As the cost function in Eq. (2), i.e., the Frobenius norm, is invariant to the multiplication of the permutation matrix, the sequences of columns and rows of X are arbitrary and irrelevant for primitive NMF calculations. In other words, the diffractions are processed as 1D vectors without probe position information, and various material characteristics (e.g., the spatial distribution in real space or the diffraction angle in reciprocal space) are not addressed. Thus, the bimodal information in 4D-STEM cannot be utilized in primitive NMF. This study aims to integrate such bimodal information into the NMF algorithm by applying constraints to 2D maps and diffractions.

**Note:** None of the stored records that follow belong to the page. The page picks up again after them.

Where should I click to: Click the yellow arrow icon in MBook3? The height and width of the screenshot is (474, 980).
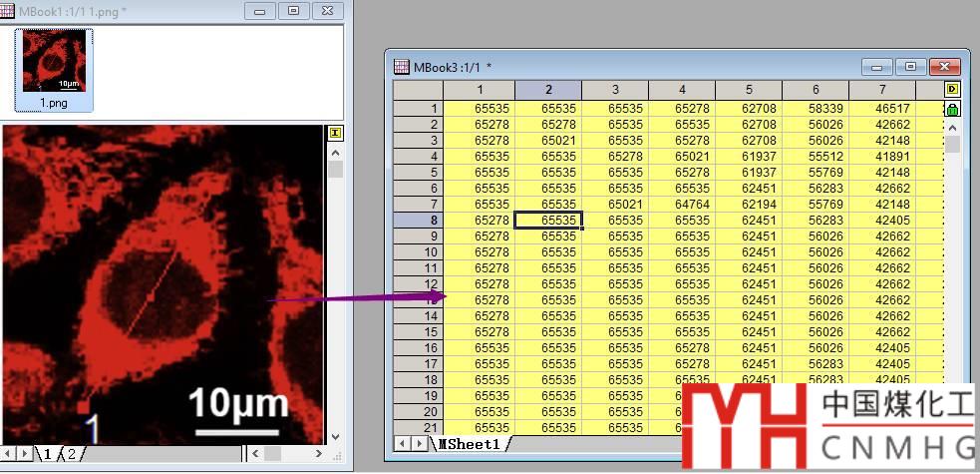click(x=951, y=91)
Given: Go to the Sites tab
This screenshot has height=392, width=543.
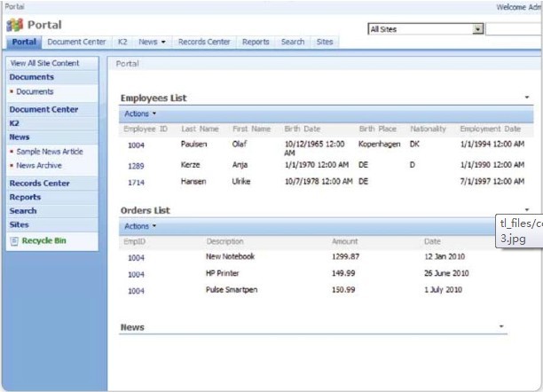Looking at the screenshot, I should tap(325, 42).
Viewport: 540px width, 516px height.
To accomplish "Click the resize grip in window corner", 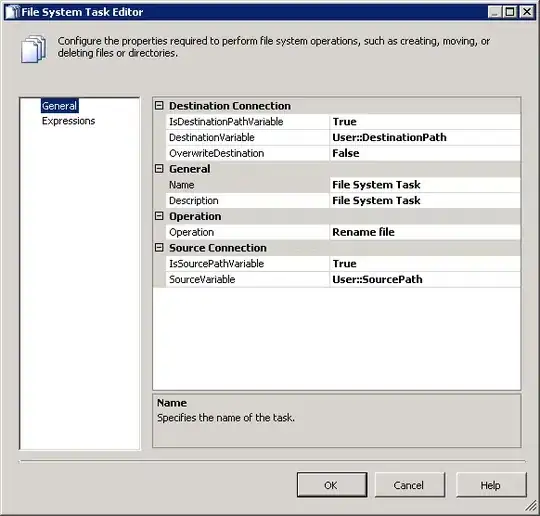I will click(531, 506).
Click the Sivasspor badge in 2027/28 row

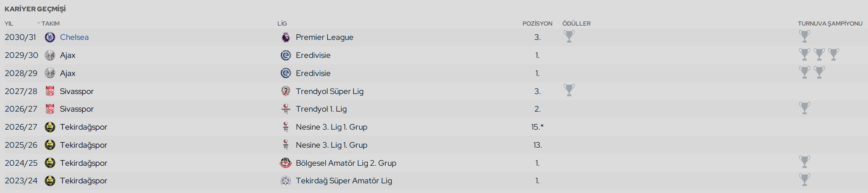[x=50, y=91]
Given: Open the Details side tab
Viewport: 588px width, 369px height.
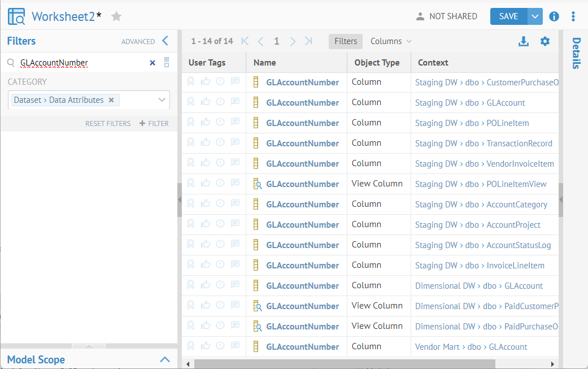Looking at the screenshot, I should tap(576, 54).
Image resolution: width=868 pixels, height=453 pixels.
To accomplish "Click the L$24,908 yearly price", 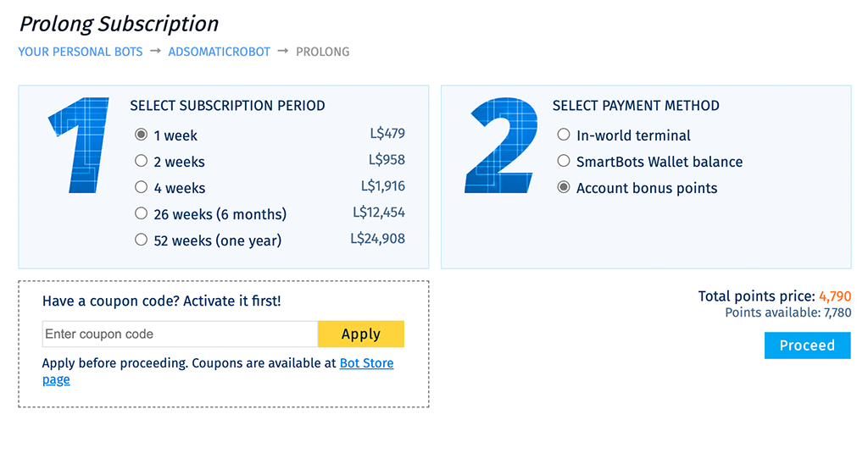I will [x=377, y=239].
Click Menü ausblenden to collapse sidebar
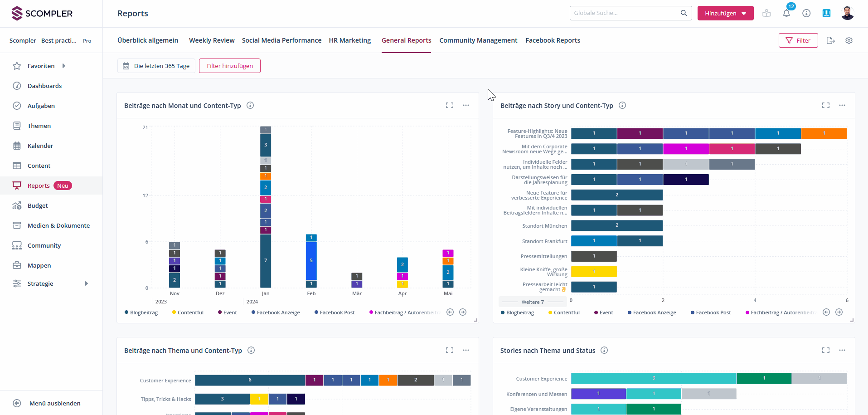 54,403
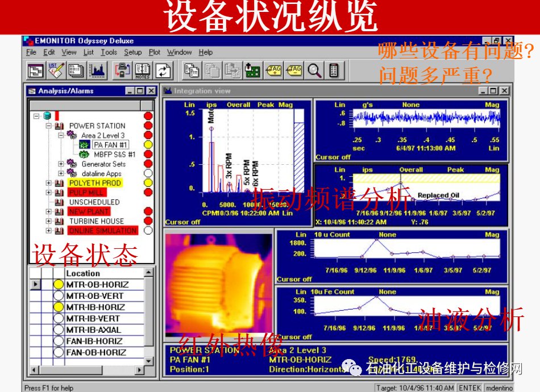Click the Notes toolbar icon
This screenshot has height=392, width=540.
click(143, 70)
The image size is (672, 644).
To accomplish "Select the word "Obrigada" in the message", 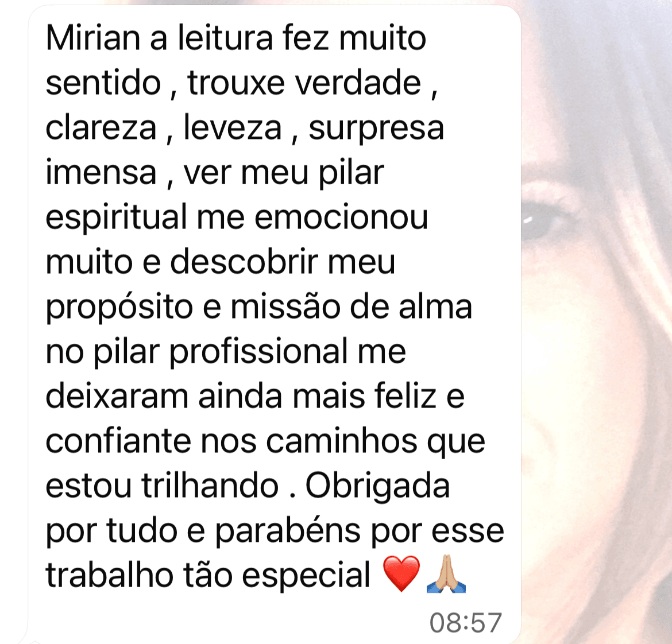I will coord(377,486).
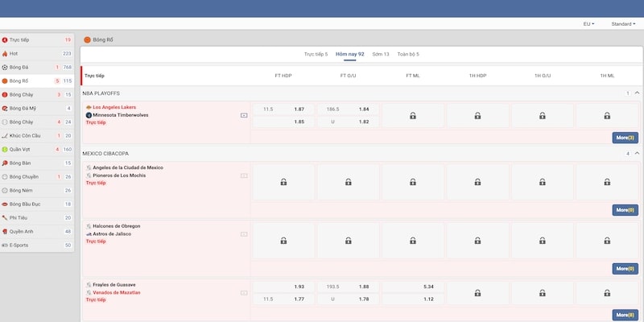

Protocol of constrained NMF with 4D-STEM knowledge

The proposed NMF protocol can be classified as an ALS algorithm because Eqs. (7) and (8) correspond to the least-squares solutions derived from \(\:\frac{\partial\:}{\partial\:\varvec{W}}D=0\) and \(\:\frac{\partial\:}{\partial\:\varvec{H}}D=0\), respectively. The protocol consists of the following steps, as illustrated schematically in Fig. 3.

Fig. 3

Schematic drawing of NMF with constraints on diffractions and maps. Domain-specific constraints \(\:{[\:\cdot\:]}_{\text{W}}\) and \(\:{[\:\cdot\:]}_{\text{H}}\) on diffractions and maps, respectively, are implemented in Steps (4) and (6), respectively.

1. (1)

   The number of components n_k is assumed.

2. (2)

   The matrix \(\:{\varvec{H}}^{\left(i\right)}\) is generated with its elements being nonnegative random numbers, where i represents the index of iterations.

3. (3)
   $${\varvec{W}}^{(i+1)}=\left(\varvec{X}\:{{\varvec{H}}^{\left(i\right)}}^{\text{T}}\right){\left({\varvec{H}}^{\left(i\right)}\:{{\varvec{H}}^{\left(i\right)}}^{\text{T}}\right)}^{-1}.$$

   (7)
4. (4)

    A constraint on diffraction is applied, i.e., nonnegativity \(\:{\left[{\varvec{W}}^{(i+1)}\right]}_{+}\)or domain-specific \(\:{\left[{\varvec{W}}^{(i+1)}\right]}_{\text{W}};\) then, \(\:{\varvec{W}}^{(i+1)}\leftarrow\:{\left[{\varvec{W}}^{(i+1)}\right]}_{+}\) or \(\:{\varvec{W}}^{(i+1)}\leftarrow\:{\left[{\varvec{W}}^{(i+1)}\right]}_{\text{W}}\). The details of the domain-specific constraints are explained later. Each column vector of \(\:{\varvec{W}}^{(i+1)}\) is normalized.

5. (5)

    

   $$\:\:\:\:{\varvec{H}}^{(i+1)}={\left({{\varvec{W}}^{\left(i+1\right)}}^{\text{T}}{\:\varvec{W}}^{\left(i+1\right)}\right)}^{-1}\left({{\varvec{W}}^{\left(i+1\right)}}^{\text{T}}\:\varvec{X}\right).$$

   (8)
6. (6)

   A constraint on maps is applied, i.e., nonnegativity \(\:{\left[{\varvec{H}}^{(i+1)}\right]}_{+}\) or domain-specific \(\:{\left[{\varvec{H}}^{(i+1)}\right]}_{\text{H}}\); then, \(\:{\varvec{H}}^{(i+1)}\leftarrow\:{\left[{\varvec{H}}^{(i+1)}\right]}_{+}\) or \(\:{\varvec{H}}^{(i+1)}\leftarrow\:{\left[{\varvec{H}}^{(i+1)}\right]}_{\text{H}}\).

7. (7)

   The mean squared error (MSE) \(\:\overline{{{(\varvec{X}-{\varvec{W}}^{(i+1)}{\varvec{H}}^{(i+1)})}^{2}}}\) and the L₁-norms of the differences \(\:\left\| {\varvec{W}^{{(i + 1)}} - \varvec{W}^{{\left( i \right)}} } \right\|_{1}\) and \(\left\| {\varvec{H}^{{(i + 1)}} - \varvec{H}^{{\left( i \right)}} } \right\|_{1}\) are calculated to monitor their convergence. The protocol then returns to Step (3) until the index of the iterations reaches a preset value (500 in this study).

8. (8)

   To survey the global minimum, NMF is performed multiple times (ten in this study) from Steps (2) to (7), and the optimum matrices W and H are selected.

9. (9)

   To place the major components first in the H rows and W columns, the row vectors of H are sorted according to their L₂-norms, and the column vectors of W are sorted according to the order of the corresponding row vectors of H.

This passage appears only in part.